Magda observa que o trabalho nessas áreas apresenta desafios adicionais para as mulheres. “Como questões de segurança pessoal, em um país com alto índice de feminicídio e estupro, além da necessidade de infraestruturas adequadas, incluindo moradia e suporte para conciliar responsabilidades familiares. Em locais isolados, a falta de apoio e de recursos específicos para atender as necessidades dessas profissionais pode ser um obstáculo à sua permanência”, analisa.

Além disso, a professora pontua que trabalhar em regiões remotas pode exigir longos períodos longe de casa, o que particularmente é difícil para aquelas com responsabilidades familiares, como cuidado de filhos ou de idosos.

Para Magda, é necessário pensar em infraestrutura adequada para esses locais, com políticas de apoio familiar e promoção de um ambiente de trabalho inclusivo e seguro.

No Judiciário, além de altos salários, os profissionais têm acesso à educação continuada, cursos e formações, começando suas carreiras em regiões distantes e, com o tempo, podendo se realocar para capitais. Se aplicássemos um modelo semelhante para os profissionais de saúde, poderíamos atrair mais médicos para áreas remotas como os DSEIs, oferecendo não apenas incentivos financeiros, mas também oportunidades de desenvolvimento profissional contínuo e uma trajetória clara de progressão na carreira, garantindo assim um atendimento de saúde de qualidade em todo o país

(Magda Almeida, professora do Departamento de Saúde Comunitária da UFC)

Magda afirma que o “modelo não só garante que as regiões mais remotas tenham acesso a esses profissionais, mas também oferece uma trajetória clara de crescimento na carreira”.

O que diz o Ministério da Saúde

O Ministério da Saúde informa que tem implementado ações para eliminar vazios assistenciais nos territórios indígenas, alvos de forte desestruturação nos últimos anos.

Em mais um esforço para garantir assistência aos povos indígenas, está vigente o Edital Nº 5/2024 referente ao 39º ciclo de chamamento do Programa Mais Médicos, que prevê a contratação de 196 profissionais especificamente para a saúde indígena.

Outro investimento é a parceria com a Agência Brasileira de Apoio à Gestão do Sistema Único de Saúde (AgSUS), que já garantiu a contratação de 129 profissionais para o território Yanomami, por exemplo.
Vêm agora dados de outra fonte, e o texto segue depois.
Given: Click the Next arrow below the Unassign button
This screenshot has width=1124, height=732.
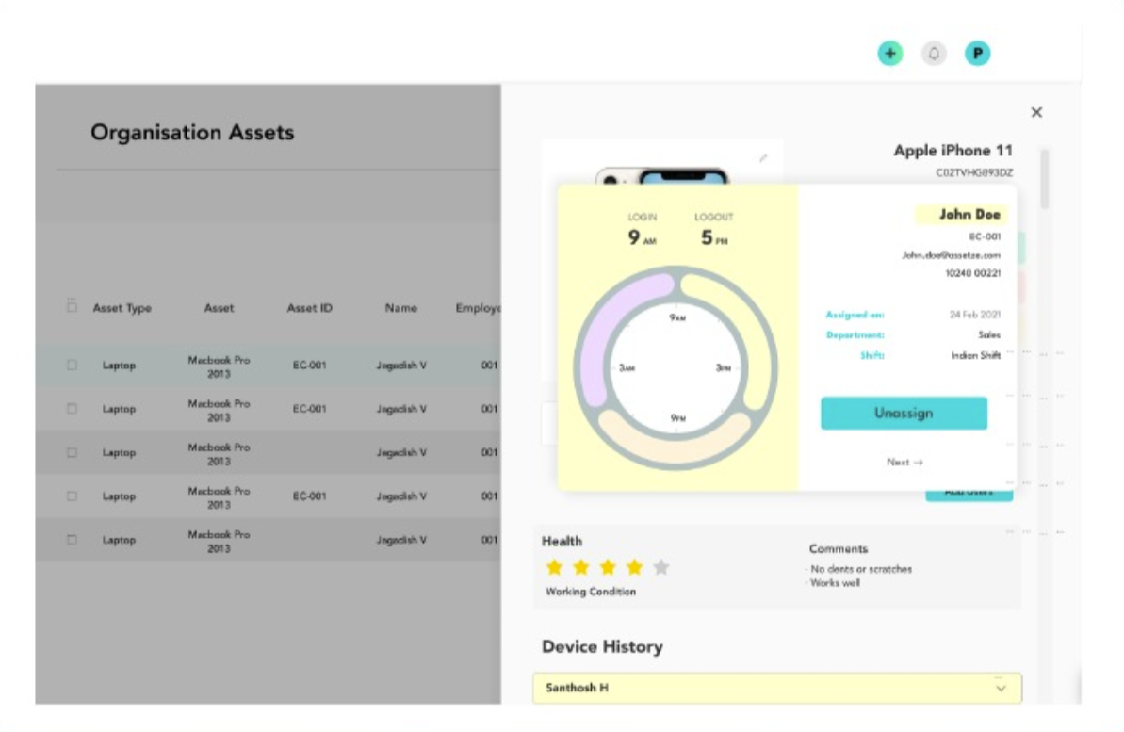Looking at the screenshot, I should pyautogui.click(x=904, y=462).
A medida será implementada em todo o país.

Entre 2019 e 2024, o Ministério da Saúde ampliou o número de profissionais e trabalhadores da saúde indígena nos territórios. O número de agentes de combate a endemias, por exemplo, subiu de 270, em 2019, para 358 neste ano. Alta de 32,5%. Na mesma tendência, o quadro de enfermeiros cresceu 15,9% no mesmo período, passando de 1.528 para 1.772. Já o total de técnicos de enfermagem passou de 3.450, para 3.840 — acréscimo de 11,3%.

Além das contratações, o Ministério da Saúde investe na capacitação dos profissionais, melhoria da infraestrutura das unidades de saúde e articulação com as demais instâncias do Sistema Único de Saúde (SUS) para garantir o acesso dos povos indígenas aos atendimentos de média e alta complexidade.

Existem, ainda, fatores que interferem na permanência dos profissionais nos territórios indígenas, como contextos interculturais, dificuldades de acesso, escalas de serviço para a continuidade em área, entre outros, que acarretam desligamentos.